Shat Al Arab Hotel,
27th April 2005
The British Army Hospital in Iraq is like a prison in more ways than one, wonderful services and you are looked after very well, but once you are in, you aren’t coming out. They confiscate all your stuff so you have to stay in till they give it back. Fortunately the nurse in charge of the “confiscation” succumbed to my charm and I was able to pull of the great escape last Friday. I managed to find the Heli pad and commandeered a helicopter to take me to Basrah shortly after my escape, a bit of an exaggeration I bumped into a friend of mine who was the pilot and he mentioned he was on his way up there, but nearly true.
So here I am in the Shat Al Arab Hotel in the north of Basrah, my new home for the summer. What a pleasure it is too. Basrah is an extraordinary city, I am not sure what i was expecting but it hasn’t quite lived up to my imagination.
I suppose it is a combination of Katmandu, Delhi, Bombay, Kampala, Entebbe and Brixton. All the third world countries rolled into one. Raw sewage runs down the streets when it isn’t baked hard by the sun, the rivers run red from the slaughter houses, the smell of poverty and disease is everywhere, the traffic is appalling, the shops are made of collapsing concrete, but the people all seem quite keen to try and improve their individual lot.
So far they have been relatively friendly to us, only a handful of shootings, all with no casualties thank God, and no bombings at us just yet. Of course they kill each other all the time, but we sort of have to let them crack on with that, after all they think their off somewhere better than here don’t they, can’t say I disagree if this place is all they know. I have a two part job out here, one half is as dull as listening to paint dry but quite important, the other is a lot more fun. For the best part of the day I help to “control” the city from our Ops room and however much I talk up the responsibility, the experience, and the control its 99% dull. The other side is controlling the night illumination of Basrah City.
Not quite Blackpool, closer to Guy Fawkes night. Basically we Mortar from within both the Shat Al Arab Hotel and Basrah Palace into all the likely insurgent mortaring and ambush sites, in theory deterring any attack they have planned. Well it seems to have worked so far, and we are the only people to have fired our weapons to date. We also get to burn up and down the river on boats as we move from the hotel in the North to the palace in the South. Which brings me neatly on to the river and an idea I have been working on.
The Shat Al Arab river runs down the side of the city touching both the hotel and the palace perimeters. I am in the infantile stages of developing a plan to water ski from the hotel to the palace, obviously trying to get as much press coverage as possible. Don’t hold your breath, as there are a couple of minor hurdles to get over before it will happen, like a pontoon bridge half way down with four foot clearance underneath it, and the fact that the Commanding Officer told me to stop being stupid and shut up. But I have six months to work on him.
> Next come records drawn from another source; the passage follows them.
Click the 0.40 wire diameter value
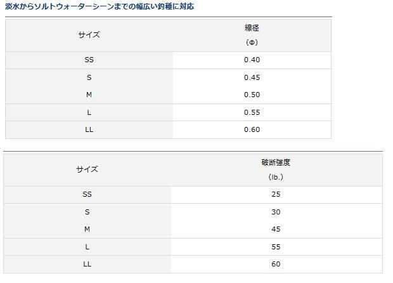Screen dimensions: 393x283 point(252,60)
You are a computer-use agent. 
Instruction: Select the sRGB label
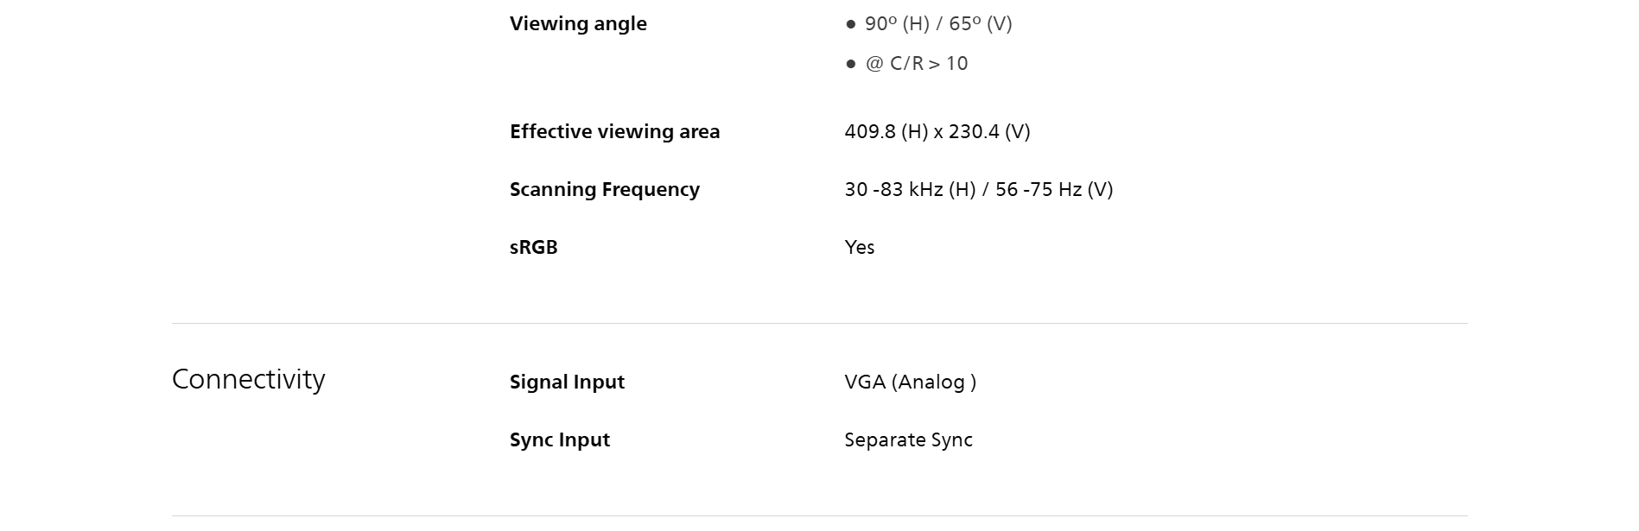[533, 248]
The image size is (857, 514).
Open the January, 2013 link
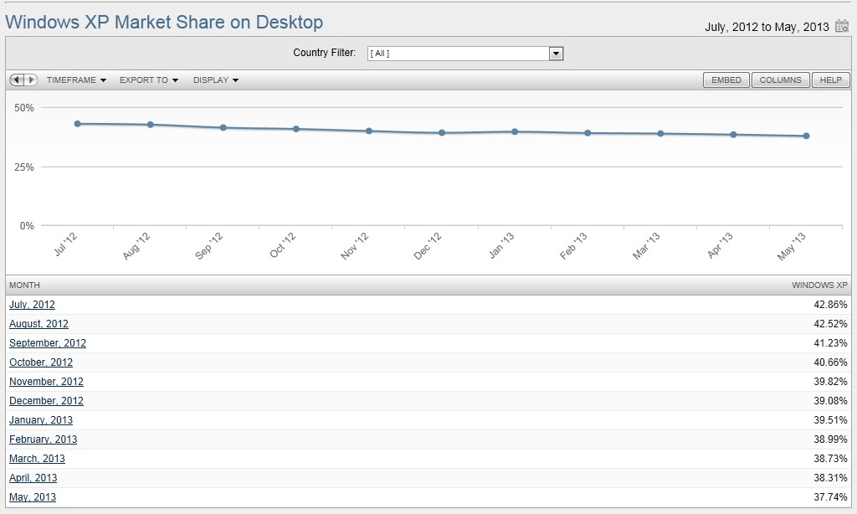tap(41, 420)
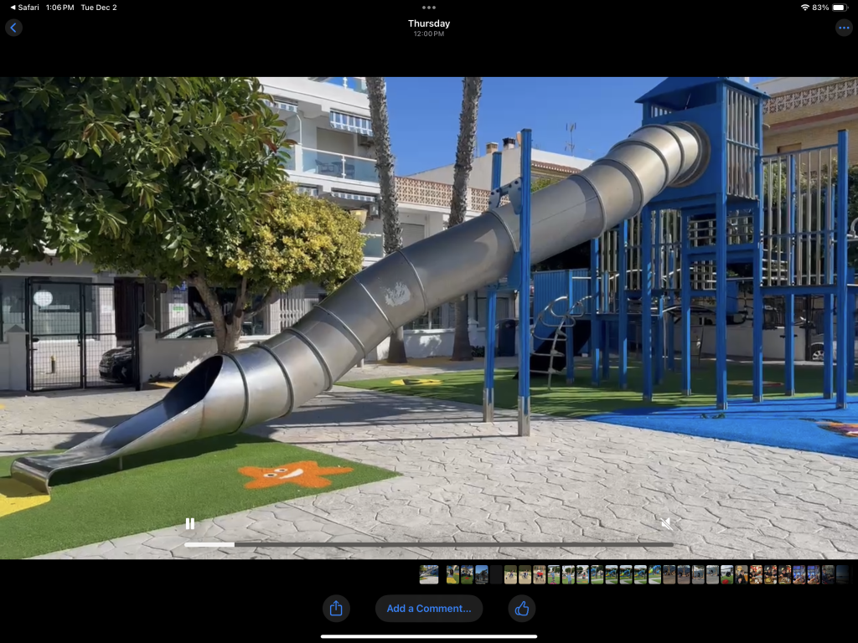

I don’t want to bang on, so I will finish up now, so much more to gas on about. Have started to write real letters home as well, giving me a further chance to prattle on about not a lot. Am trying to up load some piccys of my gammy hand after my small self mutilation incident, pretty rough so you might not want to see, getting very quickly better, apparently the sun means it shouldn’t scar too badly as well, which is great news.
Hope you are all well, missing you all terribly, missing London, missing porcelain loos, missing running water, missing mobile phones, missing driving, missing booze, missing girls, missing a proper bed, missing real knives and forks, missing plates, missing glasses, missing real food. But loving it.
Keep me updated on any excitements
All my love
The letter above is part of a series of letters I sent home from Basrah, Iraq in 2005 republished here for the first time since they got sent exactly 15 years ago (I will try and sync them with the real dates sent)
I suppose this was my very first attempt at blogging, before blogging was ever a thing!
I was a Captain in The British Army at the time and was in the middle of an unremarkable 7 month posting to Basrah surrounded by the remarkable men of the Coldstream Guards, my regiment for 7 years. I loved and adored my time in the Coldstream and look back at all the fun and silliness with incredibly fond memories. I hope these letters go some way to show the amusing side of our tour, they are not designed to be a factual representation of the hard work, pain and suffering that so many endured. They do not talk of the ultimate sacrifice made by too many of our soldiers during that extraordinary year.